All in all it seems the conclusion is that long term (>24 hour) stability is OK but short term the receivers seems to drift apart in equal amounts.
In my opinion, this is the outcome to be expected. I've looked at most GPSDO circuits that have appeared online, almost universally they use a phase locked loop to bring the local oscillator in line with the received GPS signal. Each PLL has a different setup so any variation in the GPS signal will cause different effects from different receivers. Even two supposedly identical receivers, the oscillator will behave differently. I recently built two GPSDOs using the same model of oscillator, one has a control voltage around 1.9V and a sensitivity to control of 0.11 V/Hz. The second is 2.8V and 0.13 V/Hz. So the same PLL circuit will behave slightly differently.

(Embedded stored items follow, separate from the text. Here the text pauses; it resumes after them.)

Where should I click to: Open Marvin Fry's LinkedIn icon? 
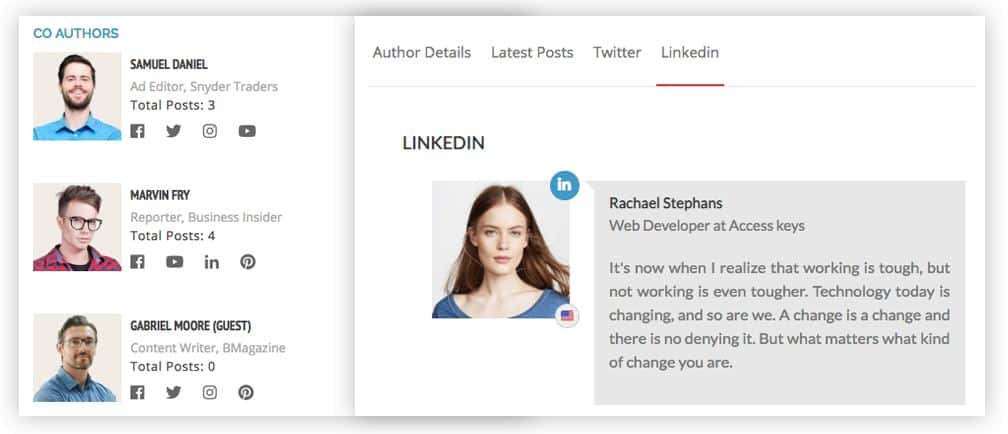pos(211,262)
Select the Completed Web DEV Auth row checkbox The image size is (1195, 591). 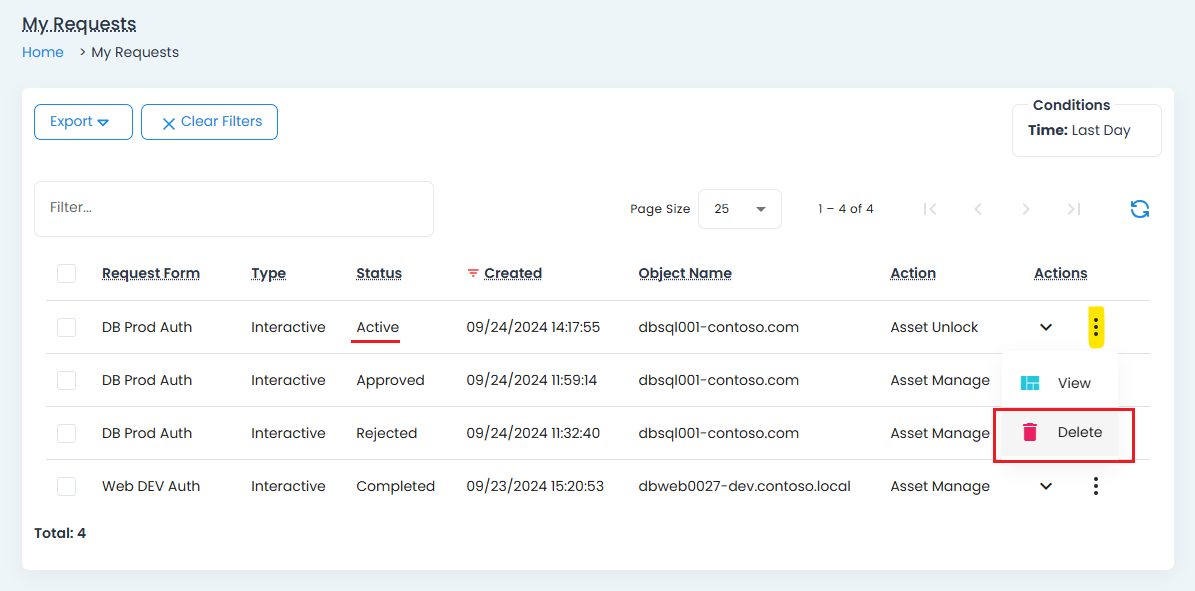pos(67,486)
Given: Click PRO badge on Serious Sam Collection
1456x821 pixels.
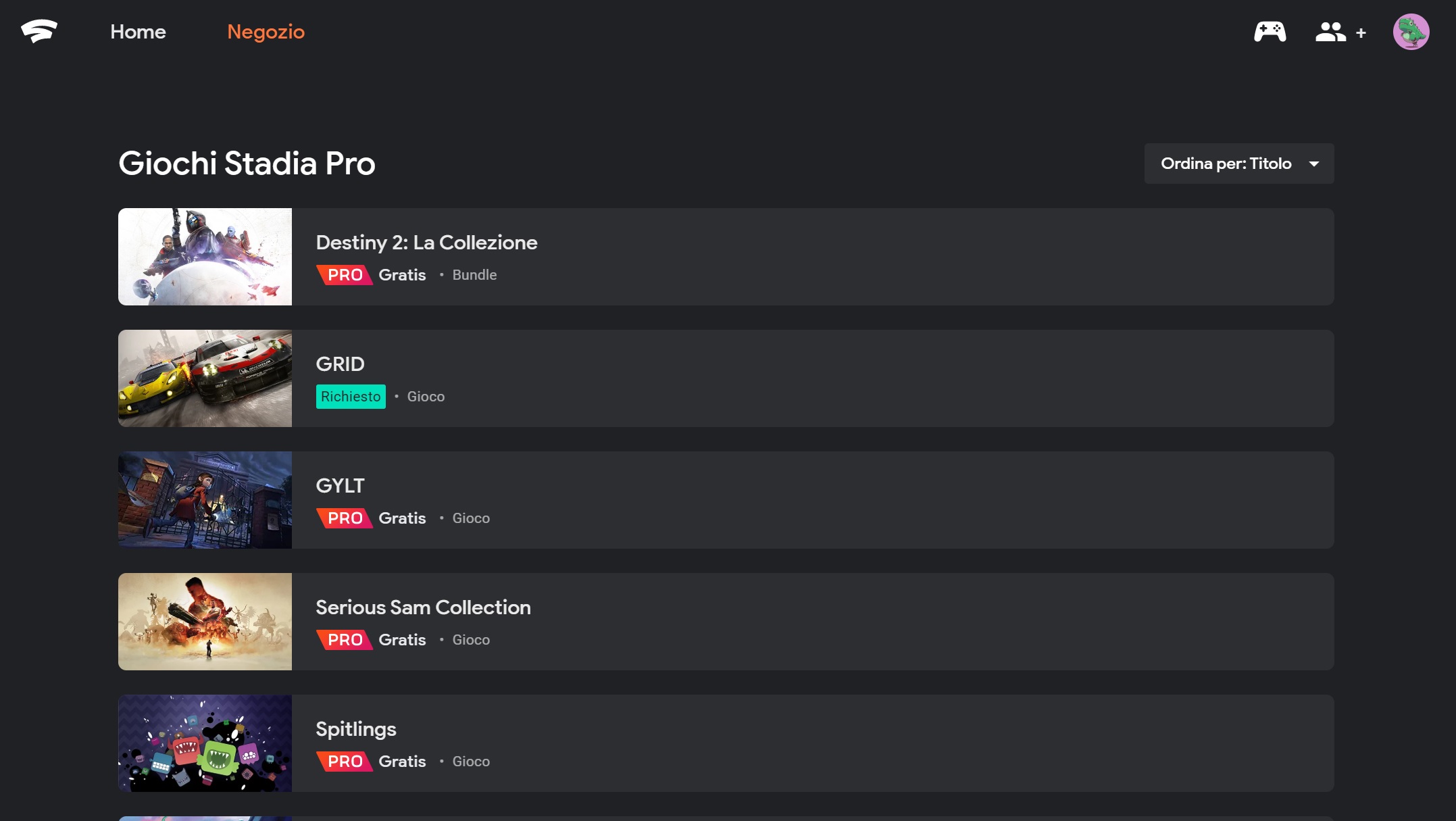Looking at the screenshot, I should tap(345, 640).

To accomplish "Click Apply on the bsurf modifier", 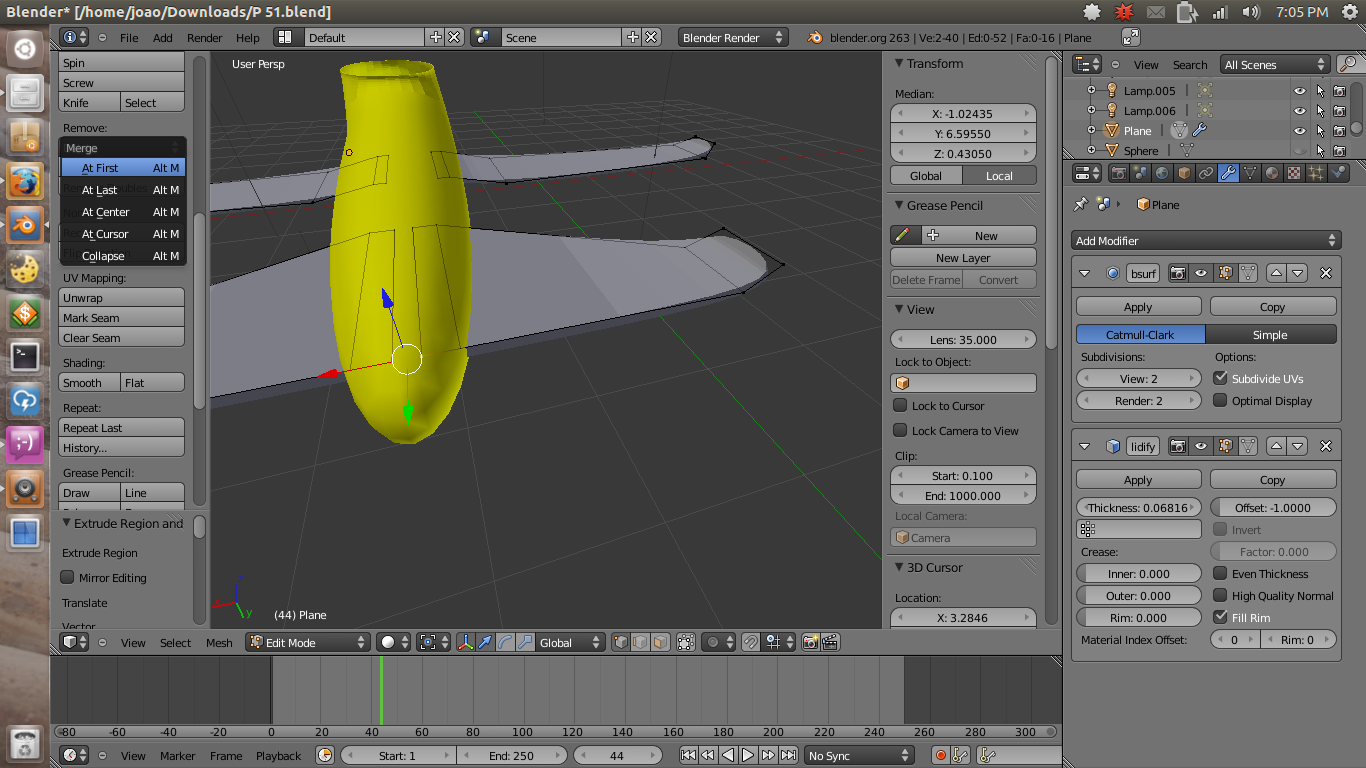I will tap(1138, 306).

The general solution seems to be make the GPS signal as accurate as feasible. This means it has less instability and allows the PLL to have longer time constants. In the end you are dealing with a whole series of variables - intrinsic variability of GPS data due to swapping between satellites, varying delays because the satellites are moving, ionosphere effects, etc. Then the GPS receiver may or may not faithfully follow the received signal (I use NEO-6M, cheapest and possibly dirtiest of all). Then there is varying PLL strategies (which are also affected by the stability of the power supply, the PLL has to compensate for unwanted variations due to voltage changes on the control voltage supply). And then how good is the oscillator?

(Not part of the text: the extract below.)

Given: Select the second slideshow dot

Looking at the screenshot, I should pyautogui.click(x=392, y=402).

Using a PLL should guarantee long term agreement - the name after all is phase
locked. Loss of agreement means loss of lock, means something is wrong.
My approach has been to use microprocessor power to avoid using a PLL. Instead the oscillator is allowed to "free run" {no change to the control voltage) for an extended period then apply one correction to correct any deviation. If you were to compare it to a PLL you'd see them diverge for some minutes then converge over more minutes. The advantage of this approach is the oscillator is mostly running at the limits of its own stability. May not be accurate but will be stable. Also it is possible to quantify the frequency error. If the oscillator diverges one cycle in 1000 seconds then it is within 1mHz of the GPS. I have seen better results than this under ideal conditions.

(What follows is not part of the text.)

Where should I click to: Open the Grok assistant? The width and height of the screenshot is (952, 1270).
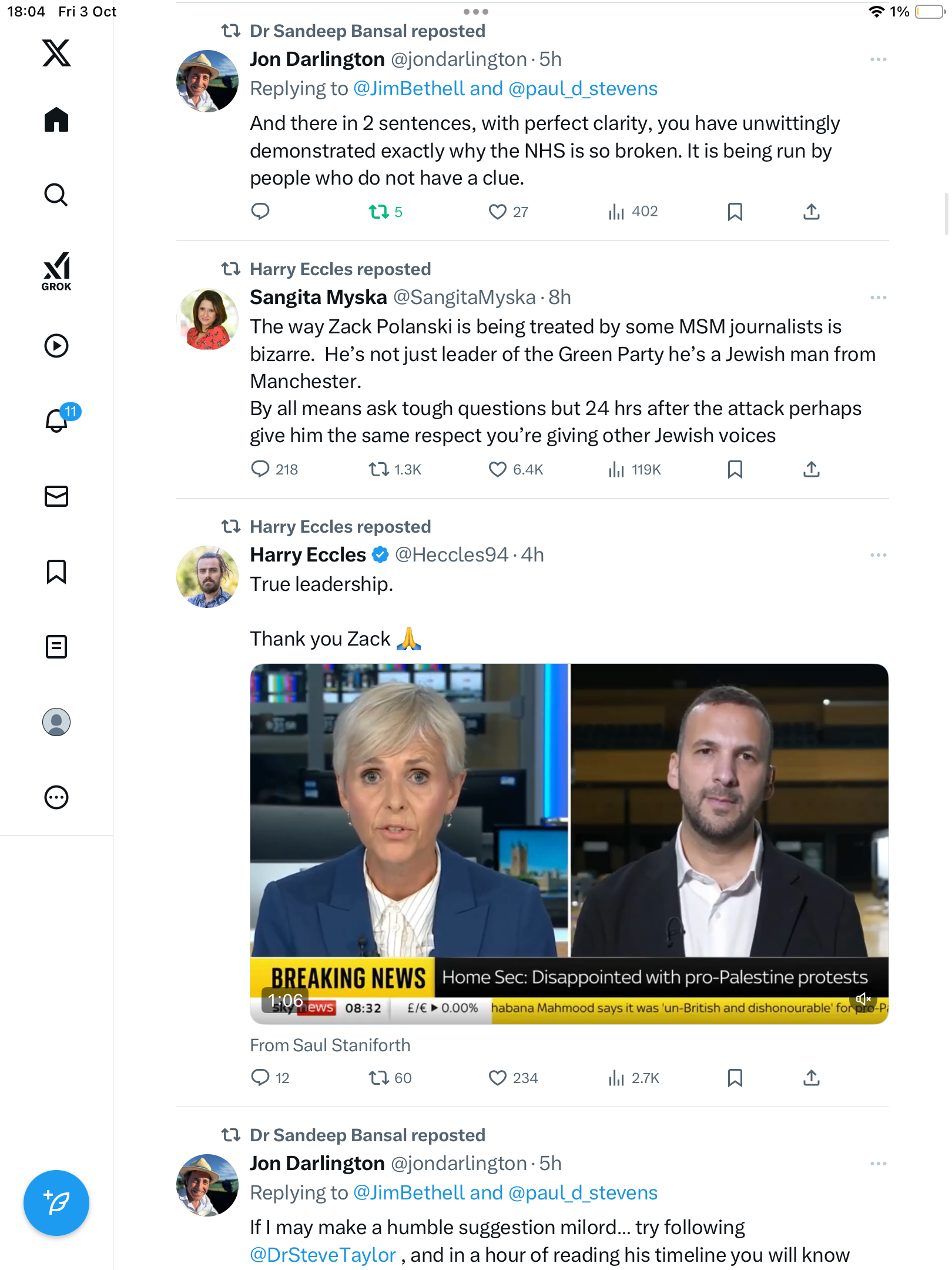(x=56, y=271)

Another advantage is the GPS data can be 'dirty', it all averages out over time. Improvement to the system comes almost exclusively from improving the conditions for the oscillator - stable control voltage, stable supply voltage, stable temperature. This is what I am currently exploring. The holy grail is to get less than one cycle drift in a day. I think the satellites come into roughly the same position each day so the data from one whole day should be similar to the next. The it will become possible to work out an ageing factor and apply that as a second continuous correction. If this is achievable, it is a better standard than rubidium. May not be possible but we can dream.